Sex appeal is, of course, objective, and there’s plenty of room in the industry for gangly skater boys, striking androgynies, and the pretty sons of famous actors. But whither the boy supermodels? These days, boys like Lucky Blue Smith and Cameron Dallas represent a new breed of social media–fueled modeling star, but they don’t necessarily replicate what made male supermodels so popular in the ’90s. Offering a guy-next-door cuteness and an air of approachability, models like Smith and Dallas have more in common with the era’s boy band pinups and heartthrob actors. It’s easier to imagine either appearing on the cover of Bop or Tiger Beat than it is to think of them nude and sprawled out in an underwear campaign. On average, male models have gotten younger, leaner, and less overtly sensual. On the catwalk, this corresponds perfectly to the quirky, street-conscious designs that have become de rigueur, but it can leave many asking—where’s the sexy? Now that we’re free to ogle male models to our heart’s delight, why are there so few who warrant our gaze?

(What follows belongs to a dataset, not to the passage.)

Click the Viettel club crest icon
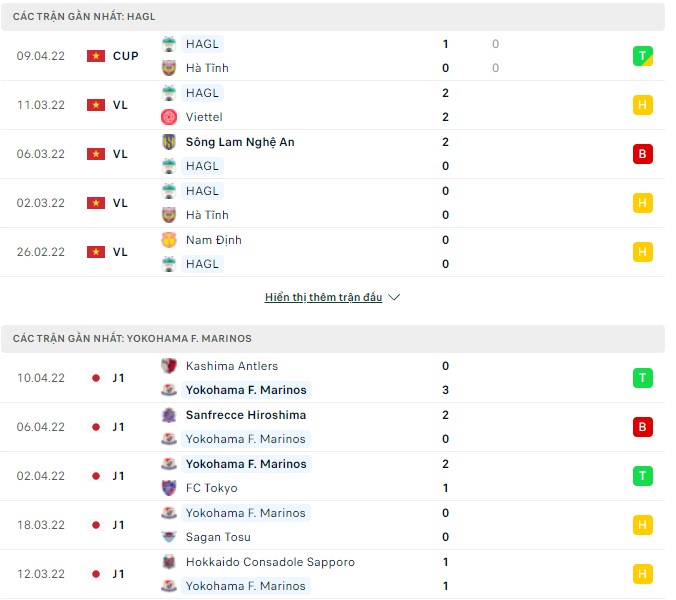 (169, 117)
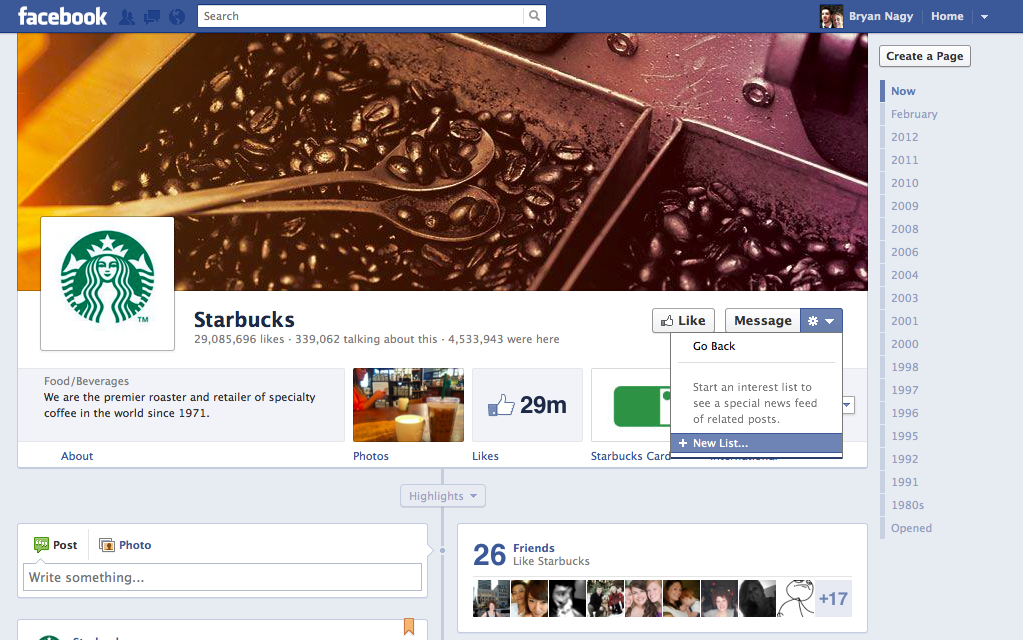The height and width of the screenshot is (640, 1023).
Task: Open notifications globe icon
Action: coord(177,16)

For the most part, the male supermodels of the ’90s are still active on the scene, but their successors are few and far between. For every 50 runway waifs there is one Jon Kortajarena, Sean O’Pry, or David Gandy, a figure capable of raising the collective temperature of a room and channeling that energy into memorable photographs—but a look at the latest runways shows that ratio may be changing. At Balmain, the gorgeous Geron McKinley glided down the catwalk with confidence and an unmistakable swagger, while Aurelien Muller brought a strapping physique and steely gaze to Dolce & Gabbana’s Alta Sartoria. Versace saw Donatella Versace treating her audience to a cast blessed with undeniable sex appeal, and even taking a few post-show Instagrams celebrating their shirtlessness. The moral here? Sexy might not be “back” in male modeling, but it’s still there informing our tastes, enticing our eyes, and introducing us to a new set of men well worth looking at.